Rampling is known for her 'look,' that famously penetrating gaze that eminates from her heavily lidded eyes, but in The Look, she's also looking deeply into her own psyche and that of other artists -- filmmakers, photographers and other performers -- with whom she's worked over the years.
A Series of Telling Conversations
Rampling in Eight Acts
Using white print on black intertitles, Maccarone divides the film into eight sections, each focusing on one of Rampling's conversations with one of her colleagues, and each dealing with a theme: exposure, age, resonance, taboo, desire, demons, death and love. Heavy subjects they are, but never handled in a heavy handed way.
When archival photos or footage are edited into each section's central conversation, Rampling's comments continue as voice over narration -- except when scenes from her movies are inserted, and we hear Rampling at play with Woody Allen, Dirk Bogard, Lynn Redgrave and other stars with whom she has shared the screen.
The movie clips are a great reminder of the fullness of Rampling's on camera career, but we also see her shooting photographs, even turning her lens on photographer Peter Lindbergh, leading him to experience for the first time what it feels like to be so scrutinized. Rampling enjoys his moment of enlightenment. She is obviously quite accustomed to being in front of a camera, and has learned to be self aware rather than self conscious. And, that's a characteristic she seems to apply to all aspects of her life.
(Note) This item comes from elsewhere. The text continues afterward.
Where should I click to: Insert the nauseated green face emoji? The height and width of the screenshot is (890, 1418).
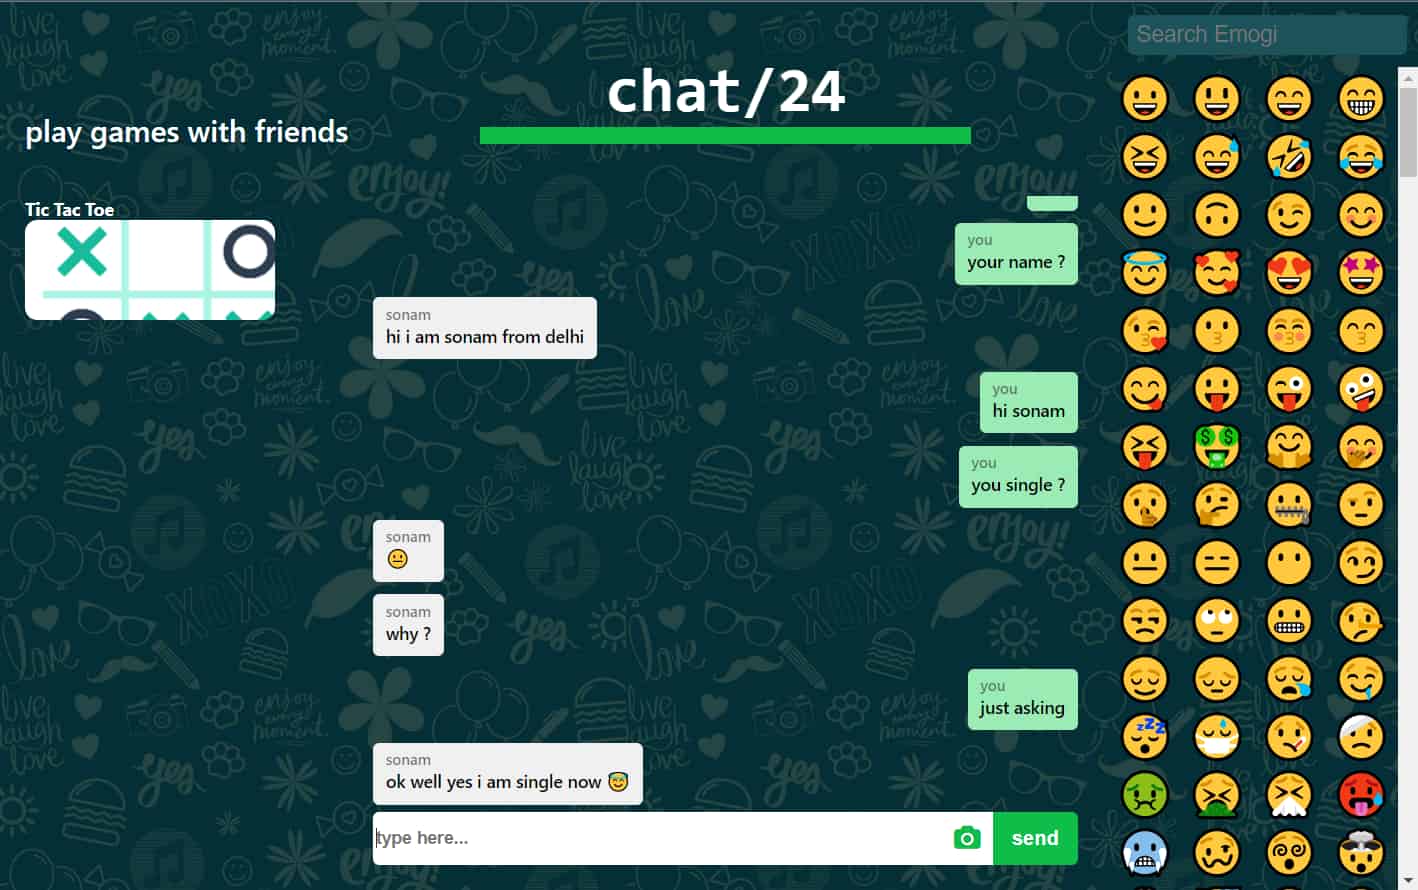[1145, 795]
Rampling, who has managed to escape the discriminating ageism moviemakers foist upon females, seems ageless. Speaking frankly, she remarks that people put her in movies because she was beautiful -- not as pretty as her sister, she says, but quite photogenic. She is beautiful and photogenic still. But she has an ego strong enough and sufficiently little vanity to care much about that. Her focus is, instead, on seeing where her humanity and life's great adventure will take her next. And, you've got to love her for that.
Craft-wise, The Look is as pleasing as some of the wonderful films excerpted within it. Cinematographer Bernd Meiners is a reassuringly non-invasive observer, and editor Bettina Böhler is a master of nuance and timing.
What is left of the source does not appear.